EXERCISE DETAILS:
Transcribe nothing but the lines from the one with "Click the blue reply bubble icon" to the end of the entries, both included, keeping each exact and leaving every picture out.

DATA:
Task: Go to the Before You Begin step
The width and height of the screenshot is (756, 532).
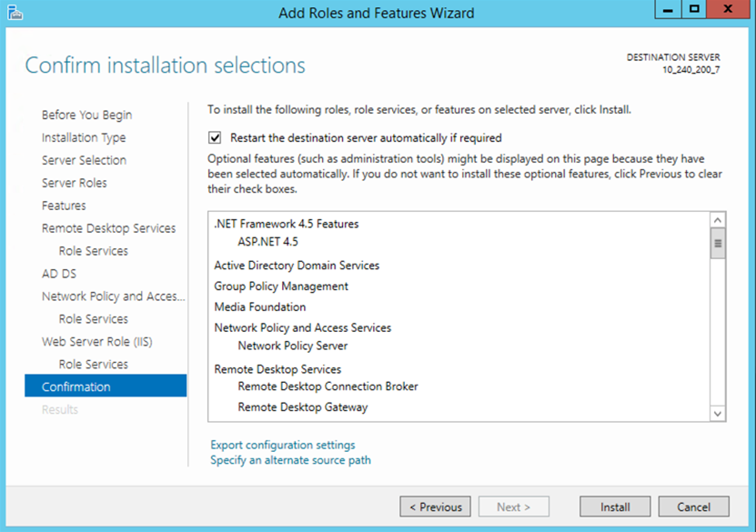Action: point(86,115)
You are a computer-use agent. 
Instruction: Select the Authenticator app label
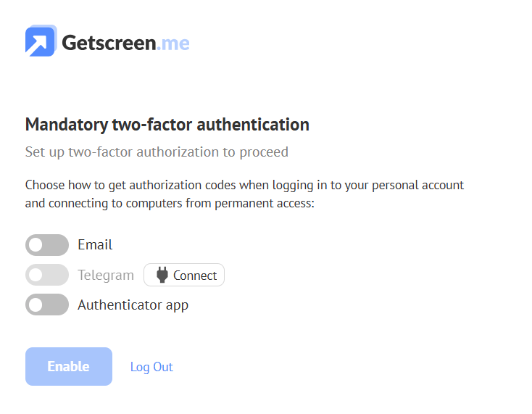tap(133, 305)
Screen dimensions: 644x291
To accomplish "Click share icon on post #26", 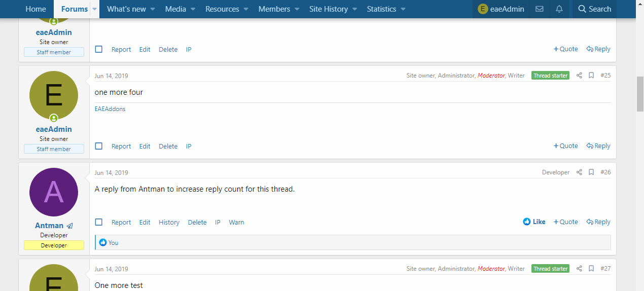I will (579, 172).
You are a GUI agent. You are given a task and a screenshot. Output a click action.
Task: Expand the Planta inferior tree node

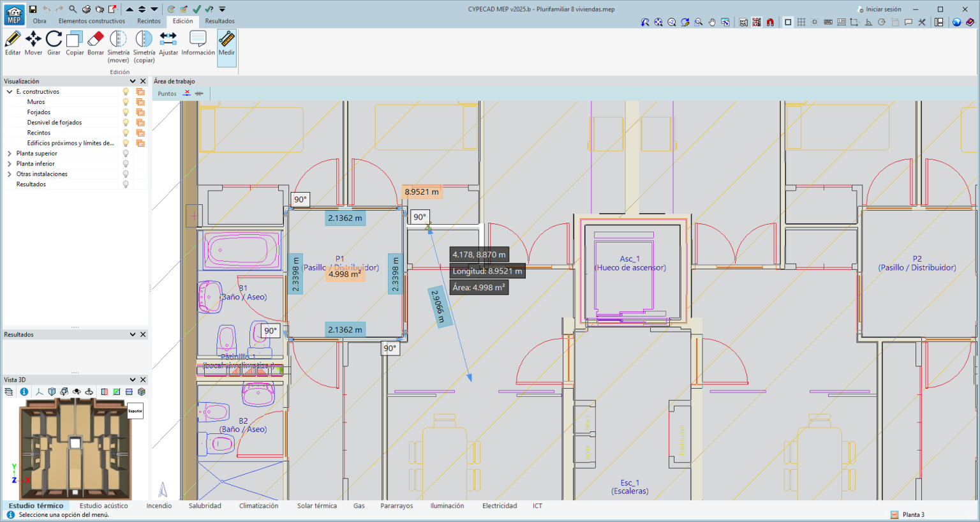click(10, 163)
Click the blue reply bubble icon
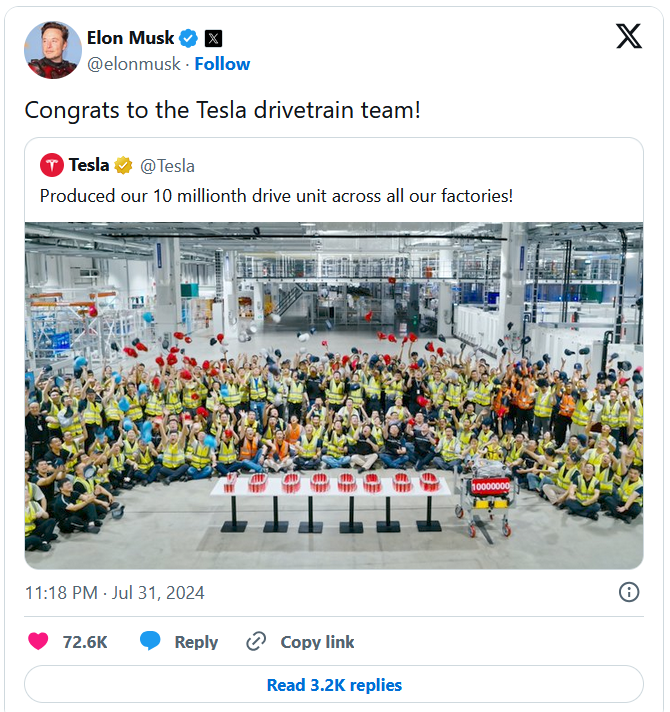 click(150, 641)
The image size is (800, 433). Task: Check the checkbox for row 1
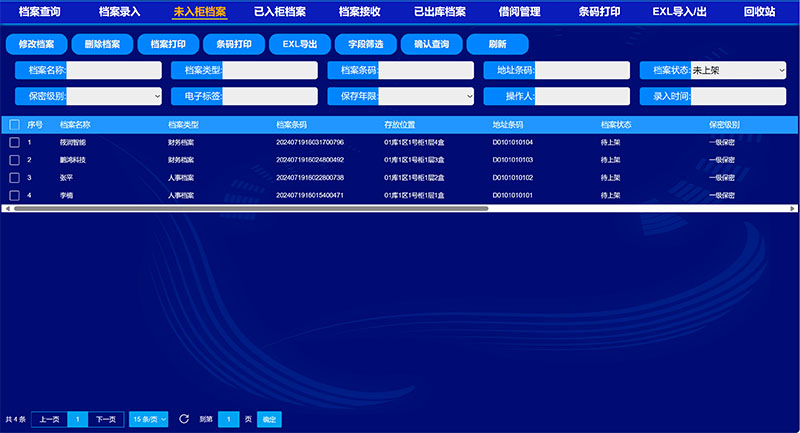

ANSWER:
Click the blue reply bubble icon
 click(150, 641)
The image size is (800, 433). Task: Check the checkbox for row 1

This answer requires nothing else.